2020 is an extraordinary year. Profound changes are taking place in the global health, trade, economy, culture, politics and science and technology. The author’s field of science and technology coincides with the 10th anniversary of the development of modern artificial intelligence (AI). In the first 10 years, artificial intelligence technology has made great progress, but there are still many problems to be solved. So, how will AI technology develop in the future? Based on the research results of academic and industrial circles, as well as personal research opinions, this paper explores and prospects the future of AI development with readers from the four dimensions of computing power, data, algorithm and engineering.

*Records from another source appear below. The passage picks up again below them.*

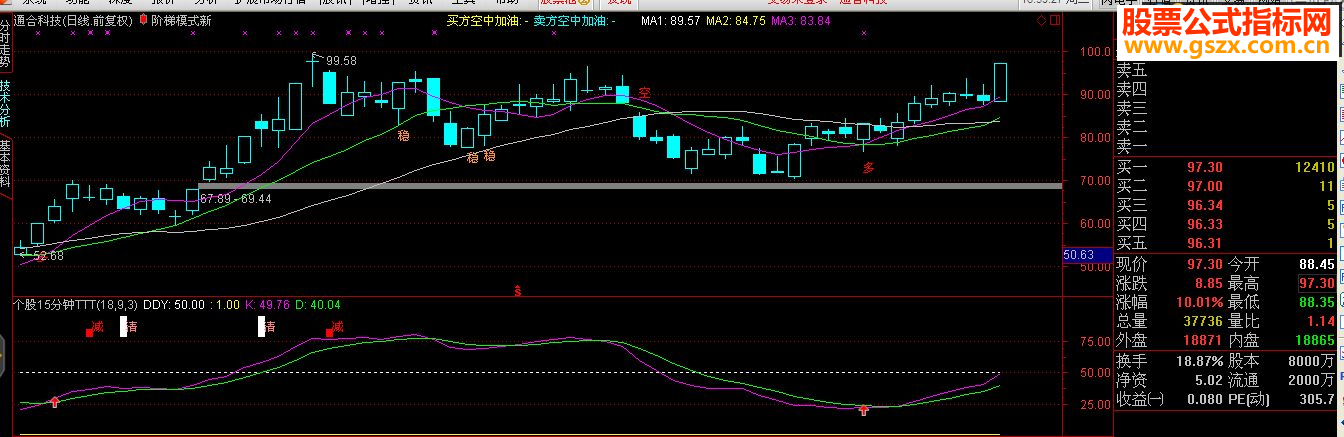Image resolution: width=1344 pixels, height=437 pixels.
Task: Click the second red 减 square marker near oscillator peak
Action: coord(329,333)
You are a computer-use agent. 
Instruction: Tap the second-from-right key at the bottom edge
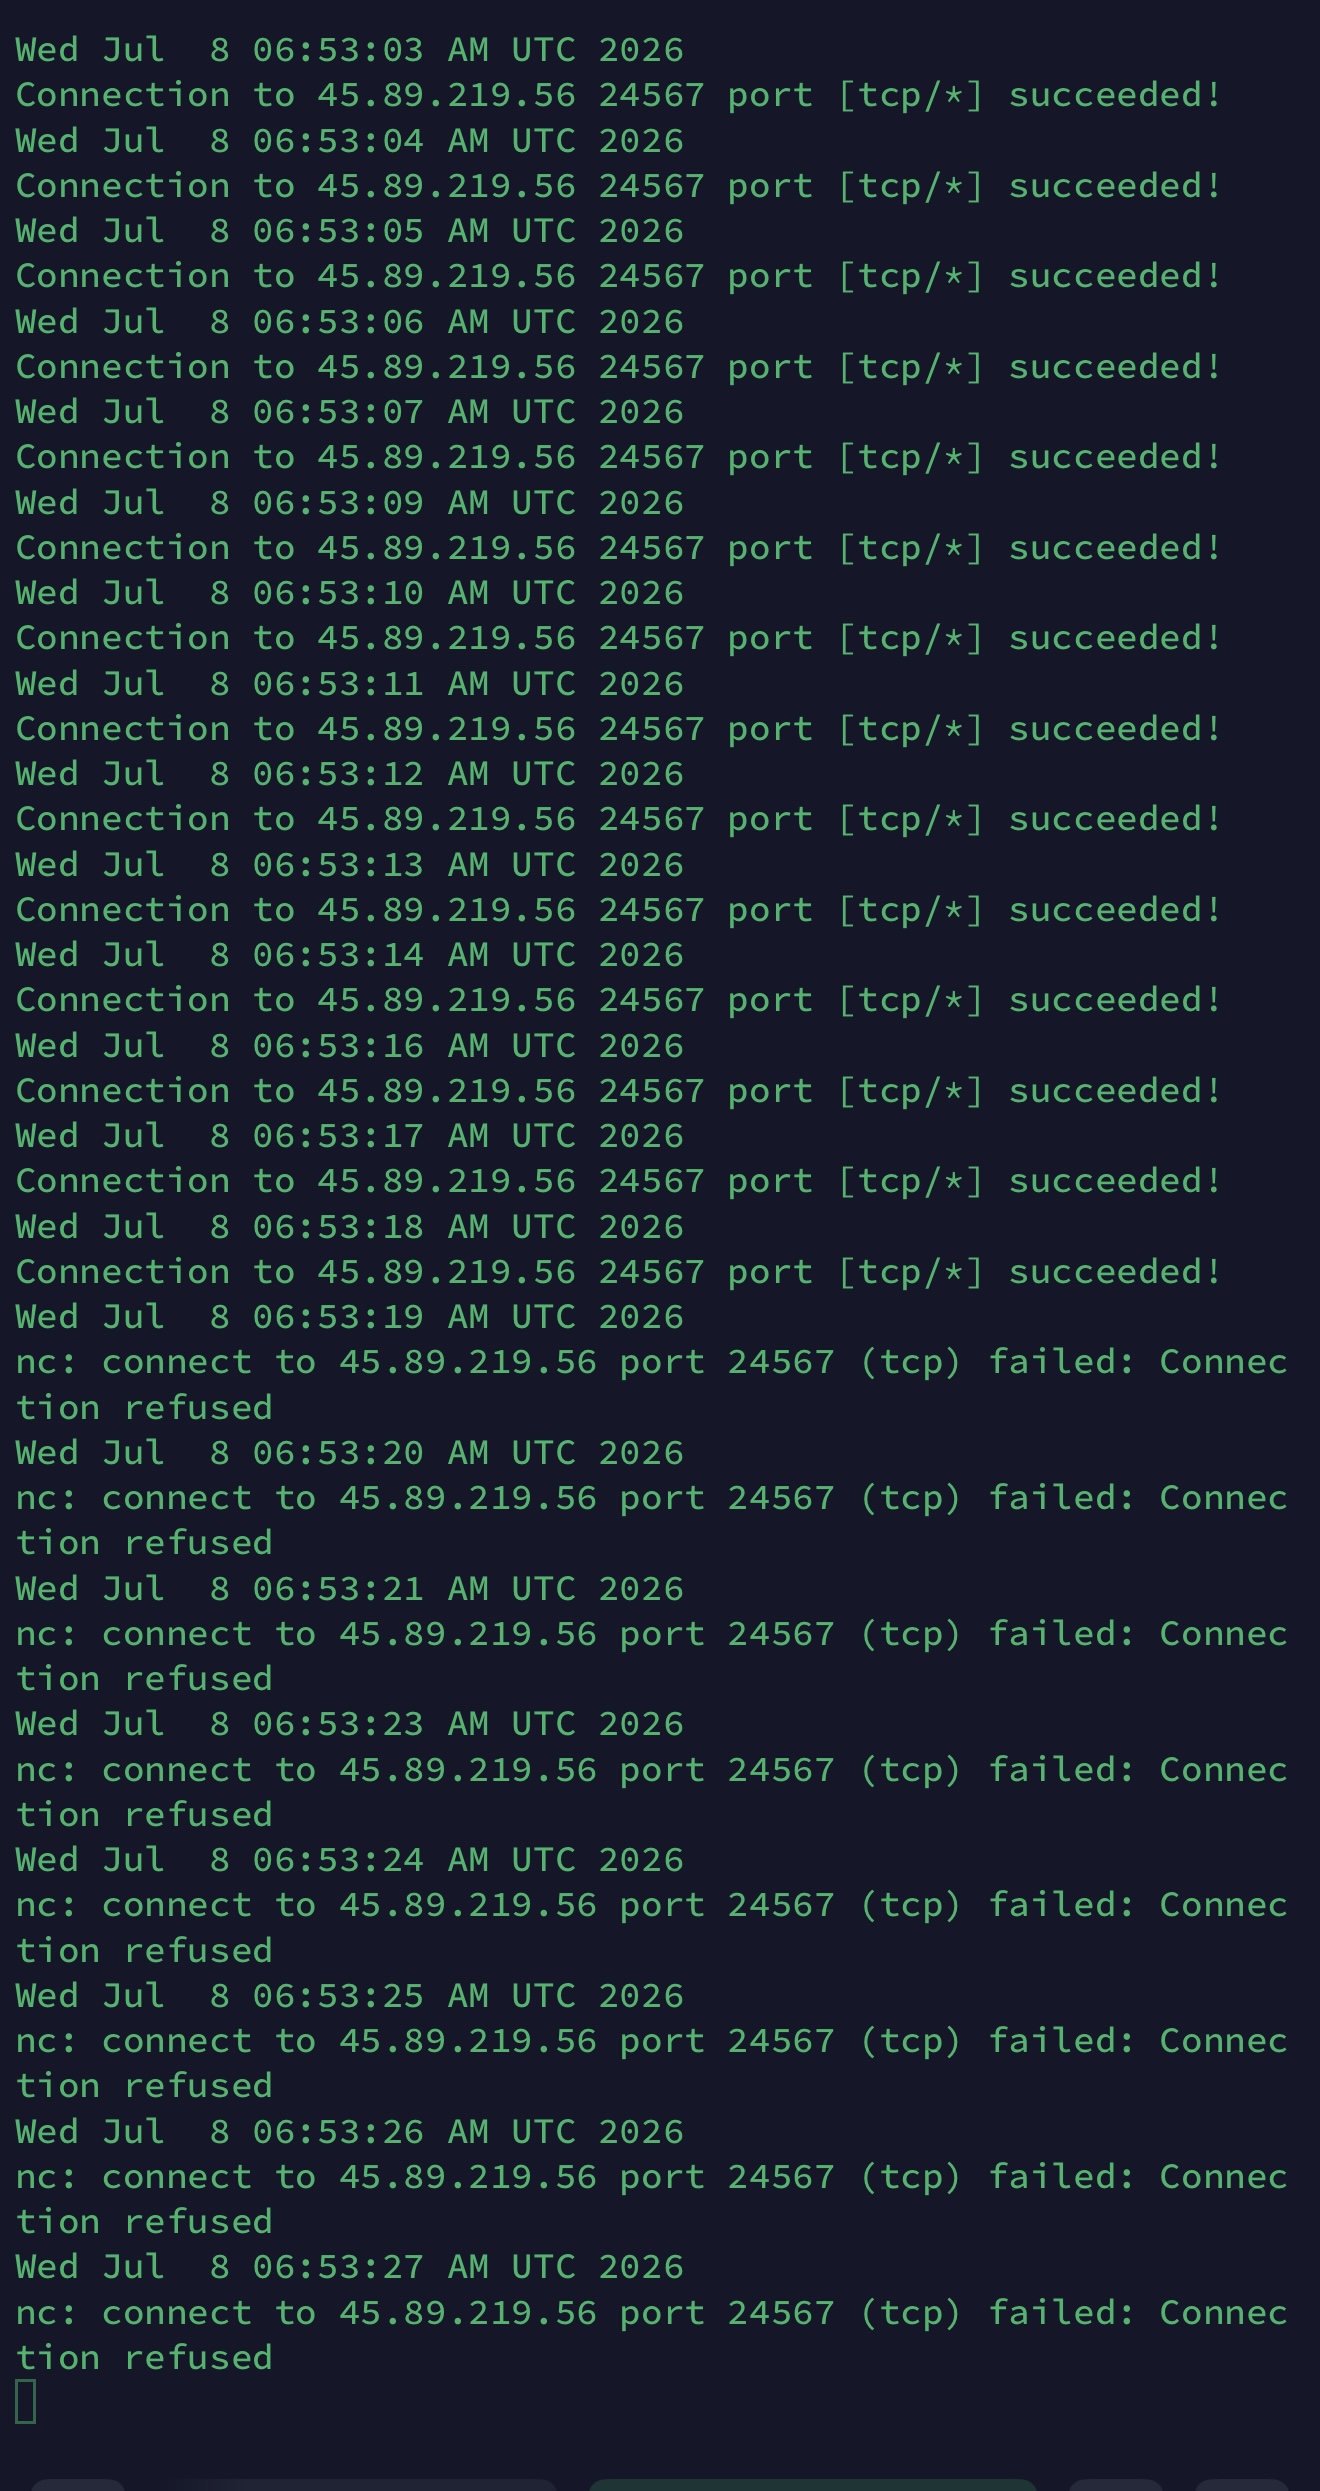point(1116,2485)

We first analyze the trend of data development. Data to AI is just like food ingredients to delicious dishes. In the past 10 years, the acquisition of data, whether in terms of quantity, quality, or type of data, has increased significantly, supporting the development of AI technology. In the future, what are the trends in the development of data level? Let’s look at a group of analytical data.
First of all, the number of Internet users in the world has reached the order of one billion. With the further development of the Internet of things and 5g technology, more data sources and transmission capabilities will be improved. Therefore, it can be predicted that the total amount of data will continue to develop rapidly, and the growth rate will be accelerated. The total amount of data is expected to grow from 33zb (1zb = 106gb) in 2018 to 175zb in 2025.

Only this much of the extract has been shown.